### DATASET ###

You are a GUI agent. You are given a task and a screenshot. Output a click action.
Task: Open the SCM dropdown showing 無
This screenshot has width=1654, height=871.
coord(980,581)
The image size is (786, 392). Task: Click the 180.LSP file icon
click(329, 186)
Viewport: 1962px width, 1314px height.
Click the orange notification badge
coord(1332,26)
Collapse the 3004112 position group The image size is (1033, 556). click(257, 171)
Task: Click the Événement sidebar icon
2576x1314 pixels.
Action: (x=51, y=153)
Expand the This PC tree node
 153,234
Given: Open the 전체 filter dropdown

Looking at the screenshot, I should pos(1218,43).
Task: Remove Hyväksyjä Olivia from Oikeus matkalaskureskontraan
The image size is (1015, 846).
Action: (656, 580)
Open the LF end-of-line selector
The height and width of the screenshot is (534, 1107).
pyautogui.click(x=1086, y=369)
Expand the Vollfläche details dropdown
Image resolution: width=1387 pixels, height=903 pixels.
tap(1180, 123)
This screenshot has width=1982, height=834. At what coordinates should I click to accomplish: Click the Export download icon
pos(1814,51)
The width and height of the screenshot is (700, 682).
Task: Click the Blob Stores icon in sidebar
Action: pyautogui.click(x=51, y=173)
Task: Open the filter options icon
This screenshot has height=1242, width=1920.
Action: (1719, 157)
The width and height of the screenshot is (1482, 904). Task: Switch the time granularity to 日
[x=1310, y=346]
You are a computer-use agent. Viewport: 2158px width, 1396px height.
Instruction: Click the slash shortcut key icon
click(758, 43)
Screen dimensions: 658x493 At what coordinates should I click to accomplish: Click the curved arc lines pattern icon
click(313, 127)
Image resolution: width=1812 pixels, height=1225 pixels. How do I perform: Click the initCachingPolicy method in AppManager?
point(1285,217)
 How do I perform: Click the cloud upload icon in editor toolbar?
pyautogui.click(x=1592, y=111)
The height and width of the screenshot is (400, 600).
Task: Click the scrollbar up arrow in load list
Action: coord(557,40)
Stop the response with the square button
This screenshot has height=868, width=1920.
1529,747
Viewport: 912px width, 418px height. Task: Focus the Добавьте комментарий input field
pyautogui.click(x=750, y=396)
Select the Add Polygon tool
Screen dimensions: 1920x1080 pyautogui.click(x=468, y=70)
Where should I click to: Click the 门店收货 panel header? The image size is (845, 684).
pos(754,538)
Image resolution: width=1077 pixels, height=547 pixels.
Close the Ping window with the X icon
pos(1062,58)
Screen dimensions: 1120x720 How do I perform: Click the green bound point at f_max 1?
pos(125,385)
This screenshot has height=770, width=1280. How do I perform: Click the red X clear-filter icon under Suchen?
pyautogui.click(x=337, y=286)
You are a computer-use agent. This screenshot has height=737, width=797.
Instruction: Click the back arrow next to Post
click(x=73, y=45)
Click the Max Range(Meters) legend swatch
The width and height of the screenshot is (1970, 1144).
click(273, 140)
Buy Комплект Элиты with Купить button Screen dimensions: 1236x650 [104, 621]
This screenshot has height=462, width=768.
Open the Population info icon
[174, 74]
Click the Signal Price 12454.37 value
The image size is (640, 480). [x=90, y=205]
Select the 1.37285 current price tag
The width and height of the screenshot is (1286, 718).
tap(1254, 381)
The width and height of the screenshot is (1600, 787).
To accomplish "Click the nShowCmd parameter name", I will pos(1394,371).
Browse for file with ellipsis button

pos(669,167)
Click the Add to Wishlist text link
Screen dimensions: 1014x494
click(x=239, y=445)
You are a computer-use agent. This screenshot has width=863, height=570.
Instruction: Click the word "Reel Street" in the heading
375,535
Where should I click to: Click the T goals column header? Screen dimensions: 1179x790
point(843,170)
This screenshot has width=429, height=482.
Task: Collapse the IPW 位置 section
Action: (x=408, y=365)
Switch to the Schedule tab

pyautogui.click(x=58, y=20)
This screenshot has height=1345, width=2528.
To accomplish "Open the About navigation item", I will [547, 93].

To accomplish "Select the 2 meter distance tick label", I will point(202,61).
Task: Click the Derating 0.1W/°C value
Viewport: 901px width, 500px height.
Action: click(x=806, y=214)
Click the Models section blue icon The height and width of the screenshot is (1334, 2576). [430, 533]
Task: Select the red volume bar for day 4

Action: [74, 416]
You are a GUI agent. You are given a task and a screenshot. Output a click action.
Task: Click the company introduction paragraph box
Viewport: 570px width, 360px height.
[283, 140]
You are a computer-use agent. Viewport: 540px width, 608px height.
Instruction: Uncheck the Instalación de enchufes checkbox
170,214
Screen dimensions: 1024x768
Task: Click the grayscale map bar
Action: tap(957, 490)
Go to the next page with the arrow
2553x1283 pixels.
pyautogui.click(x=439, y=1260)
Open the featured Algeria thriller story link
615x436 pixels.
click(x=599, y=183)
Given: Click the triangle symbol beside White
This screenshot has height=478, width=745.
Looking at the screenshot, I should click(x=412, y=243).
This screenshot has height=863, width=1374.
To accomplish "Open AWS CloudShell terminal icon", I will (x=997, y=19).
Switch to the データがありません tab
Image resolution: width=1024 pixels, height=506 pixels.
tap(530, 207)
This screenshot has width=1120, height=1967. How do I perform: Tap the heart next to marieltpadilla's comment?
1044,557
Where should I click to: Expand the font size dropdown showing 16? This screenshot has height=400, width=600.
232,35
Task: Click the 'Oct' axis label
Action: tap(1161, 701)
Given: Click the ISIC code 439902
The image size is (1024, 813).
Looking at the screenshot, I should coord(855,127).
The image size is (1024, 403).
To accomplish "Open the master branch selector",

###

- GIVEN EXERCISE -
Replace "How do I perform" with "How would I carry out" throughout the rows above, keeping everything else the same.

- PROBLEM SOLUTION -
You are a GUI agent. You are given a task and a screenshot. Output a click action.
Task: Open the SCM dropdown showing 無
This screenshot has width=1654, height=871.
coord(980,581)
The image size is (786, 392). Task: Click the 180.LSP file icon
click(329, 186)
Viewport: 1962px width, 1314px height.
Click the orange notification badge
coord(1332,26)
Collapse the 3004112 position group The image size is (1033, 556). click(257, 171)
Task: Click the Événement sidebar icon
2576x1314 pixels.
Action: (x=51, y=153)
Expand the This PC tree node
 153,234
Given: Open the 전체 filter dropdown

Looking at the screenshot, I should pos(1218,43).
Task: Remove Hyväksyjä Olivia from Oikeus matkalaskureskontraan
The image size is (1015, 846).
Action: (656, 580)
Open the LF end-of-line selector
The height and width of the screenshot is (534, 1107).
pyautogui.click(x=1086, y=369)
Expand the Vollfläche details dropdown
Image resolution: width=1387 pixels, height=903 pixels.
tap(1180, 123)
This screenshot has width=1982, height=834. At what coordinates should I click to accomplish: Click the Export download icon
pos(1814,51)
The width and height of the screenshot is (700, 682).
Task: Click the Blob Stores icon in sidebar
Action: pyautogui.click(x=51, y=173)
Task: Open the filter options icon
This screenshot has height=1242, width=1920.
Action: (1719, 157)
The width and height of the screenshot is (1482, 904). Task: Switch the time granularity to 日
[x=1310, y=346]
You are a computer-use agent. Viewport: 2158px width, 1396px height.
Instruction: Click the slash shortcut key icon
click(758, 43)
Screen dimensions: 658x493 At what coordinates should I click to accomplish: Click the curved arc lines pattern icon
click(313, 127)
Image resolution: width=1812 pixels, height=1225 pixels. How would I carry out: Click the initCachingPolicy method in AppManager?
point(1285,217)
 How would I carry out: Click the cloud upload icon in editor toolbar?
pyautogui.click(x=1592, y=111)
The height and width of the screenshot is (400, 600).
Task: Click the scrollbar up arrow in load list
Action: coord(557,40)
Stop the response with the square button
This screenshot has height=868, width=1920.
1529,747
Viewport: 912px width, 418px height. Task: Focus the Добавьте комментарий input field
pyautogui.click(x=750, y=396)
Select the Add Polygon tool
Screen dimensions: 1920x1080 pyautogui.click(x=468, y=70)
Where should I click to: Click the 门店收货 panel header? The image size is (845, 684).
pos(754,538)
Image resolution: width=1077 pixels, height=547 pixels.
Close the Ping window with the X icon
pos(1062,58)
Screen dimensions: 1120x720 How would I carry out: Click the green bound point at f_max 1?
pos(125,385)
This screenshot has height=770, width=1280. How would I carry out: Click the red X clear-filter icon under Suchen?
pyautogui.click(x=337, y=286)
You are a computer-use agent. This screenshot has height=737, width=797.
Instruction: Click the back arrow next to Post
click(x=73, y=45)
Click the Max Range(Meters) legend swatch
The width and height of the screenshot is (1970, 1144).
click(273, 140)
Buy Комплект Элиты with Купить button Screen dimensions: 1236x650 [104, 621]
This screenshot has height=462, width=768.
Open the Population info icon
[174, 74]
Click the Signal Price 12454.37 value
The image size is (640, 480). [x=90, y=205]
Select the 1.37285 current price tag
The width and height of the screenshot is (1286, 718).
tap(1254, 381)
The width and height of the screenshot is (1600, 787).
To accomplish "Click the nShowCmd parameter name", I will pos(1394,371).
Browse for file with ellipsis button

pos(669,167)
Click the Add to Wishlist text link
Screen dimensions: 1014x494
click(x=239, y=445)
You are a computer-use agent. This screenshot has width=863, height=570.
Instruction: Click the word "Reel Street" in the heading
375,535
Where should I click to: Click the T goals column header? Screen dimensions: 1179x790
point(843,170)
This screenshot has width=429, height=482.
Task: Collapse the IPW 位置 section
Action: (x=408, y=365)
Switch to the Schedule tab

pyautogui.click(x=58, y=20)
This screenshot has height=1345, width=2528.
To accomplish "Open the About navigation item", I will [547, 93].

To accomplish "Select the 2 meter distance tick label", I will point(202,61).
Task: Click the Derating 0.1W/°C value
Viewport: 901px width, 500px height.
Action: click(x=806, y=214)
Click the Models section blue icon The height and width of the screenshot is (1334, 2576). [430, 533]
Task: Select the red volume bar for day 4

Action: [74, 416]
You are a GUI agent. You are given a task and a screenshot. Output a click action.
Task: Click the company introduction paragraph box
Viewport: 570px width, 360px height.
[283, 140]
You are a computer-use agent. Viewport: 540px width, 608px height.
Instruction: Uncheck the Instalación de enchufes checkbox
170,214
Screen dimensions: 1024x768
Task: Click the grayscale map bar
Action: tap(957, 490)
Go to the next page with the arrow
2553x1283 pixels.
pyautogui.click(x=439, y=1260)
Open the featured Algeria thriller story link
615x436 pixels.
click(x=599, y=183)
Given: Click the triangle symbol beside White
This screenshot has height=478, width=745.
Looking at the screenshot, I should click(x=412, y=243).
This screenshot has height=863, width=1374.
To accomplish "Open AWS CloudShell terminal icon", I will (x=997, y=19).
Switch to the データがありません tab
Image resolution: width=1024 pixels, height=506 pixels.
tap(530, 207)
This screenshot has width=1120, height=1967. How would I carry out: Tap the heart next to marieltpadilla's comment?
1044,557
Where should I click to: Expand the font size dropdown showing 16? This screenshot has height=400, width=600.
232,35
Task: Click the 'Oct' axis label
Action: tap(1161, 701)
Given: Click the ISIC code 439902
The image size is (1024, 813).
Looking at the screenshot, I should coord(855,127).
The image size is (1024, 403).
To accomplish "Open the master branch selector",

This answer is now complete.